Released on: 2022-05-22
Pinned to datadog-agent v7.36.0: CHANGELOG

New Features

  • The Datadog Admission Controller supports multiple configuration injection
    modes through the admission_controller.inject_config.mode parameter
    or the DD_ADMISSION_CONTROLLER_INJECT_CONFIG_MODE environment variable:

    • hostip: Inject the host IP. (default)
    • service: Inject Datadog's local-service DNS name.
    • socket: Inject the Datadog socket path.
  • Collect ResourceRequirements for jobs and cronjobs for kubernetes live containers.

Enhancement Notes

  • Added a configuration option to admission controller to allow
    configuration of the failure policy. Defaults to Ignore which
    was the previous default. The default of Ignore means that pods
    will still be admitted even if the webhook is unavailable to
    inject them. Setting to Fail will require the admission controller
    to be present and pods to be injected before they are allowed to run.

  • The admission controller's reinvocation policy is now set to IfNeeded by default.
    It can be changed using the admission_controller.reinvocation_policy parameter.

  • The Datadog Cluster Agent now supports internal profiling.

  • KSM core check: add a new kubernetes_state.cronjob.complete
    service check that returns the status of the most recent job for
    a cronjob.

Security Notes

  • Cluster Agent API (only used by Node Agents) is now only server with TLS >= 1.3 by default. Setting "cluster_agent.allow_legacy_tls" to true allows to fallback to TLS 1.0.

Bug Fixes

  • Fix the node count reported for Kubernetes clusters.

  • Fixed an issue that created lots of log messages when the DCA admission controller was enabled on AKS.

  • Time-based metrics (for example, kubernetes_state.pod.age, kubernetes_state.pod.uptime) are now comparable in the Kubernetes state core check.

  • Fix a risk of panic when multiple KSM Core check instances run concurrently.

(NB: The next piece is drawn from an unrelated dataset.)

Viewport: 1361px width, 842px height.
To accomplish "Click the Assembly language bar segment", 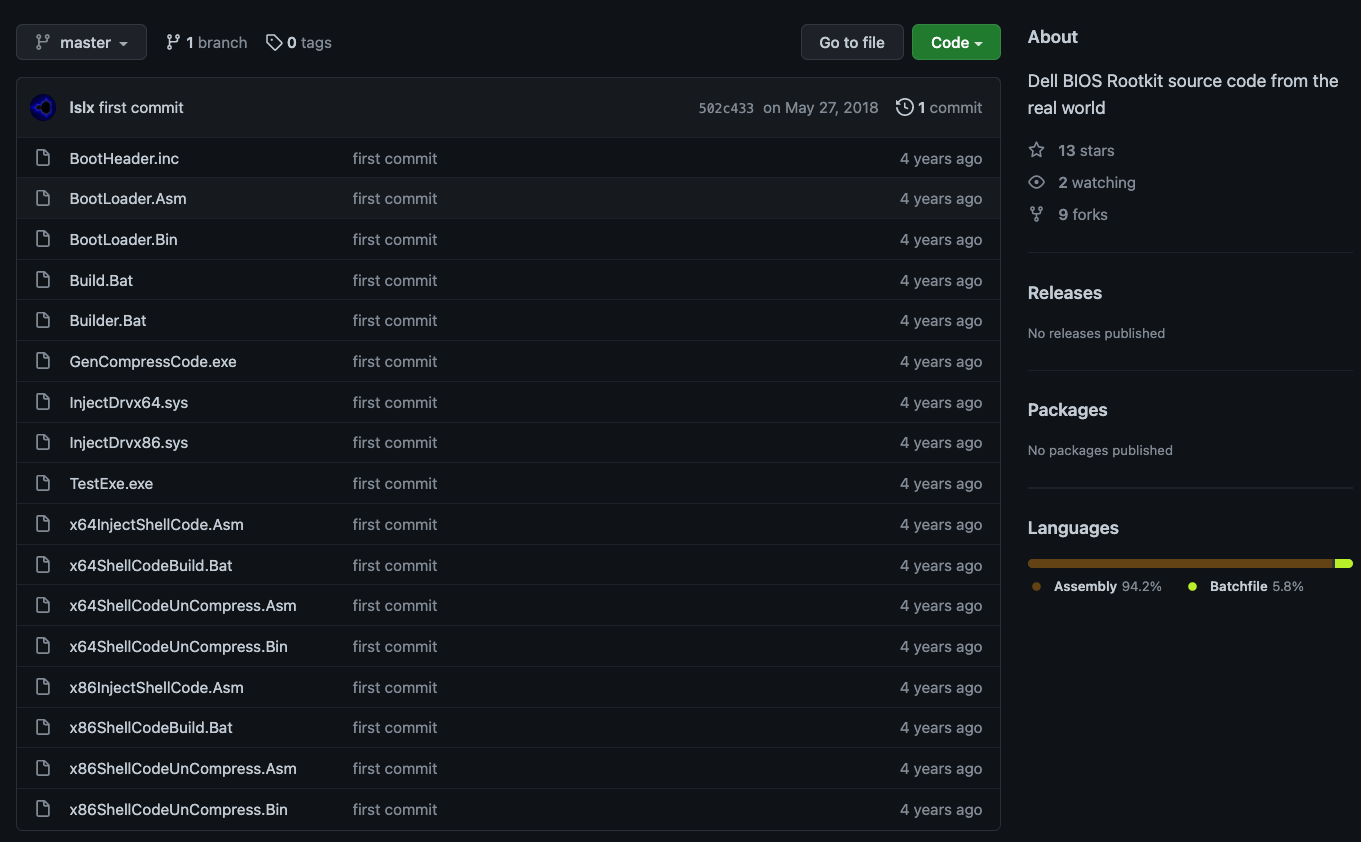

  • Remove noisy Kubernetes API deprecation warnings in the Cluster Agent logs.

Other Notes

  • Change the default value of the external metrics provider port from 443 to 8443.
    This will allow to run the cluster agent with a non-root user for better security.
    This was already the default value in the Helm chart and in the datadog operator.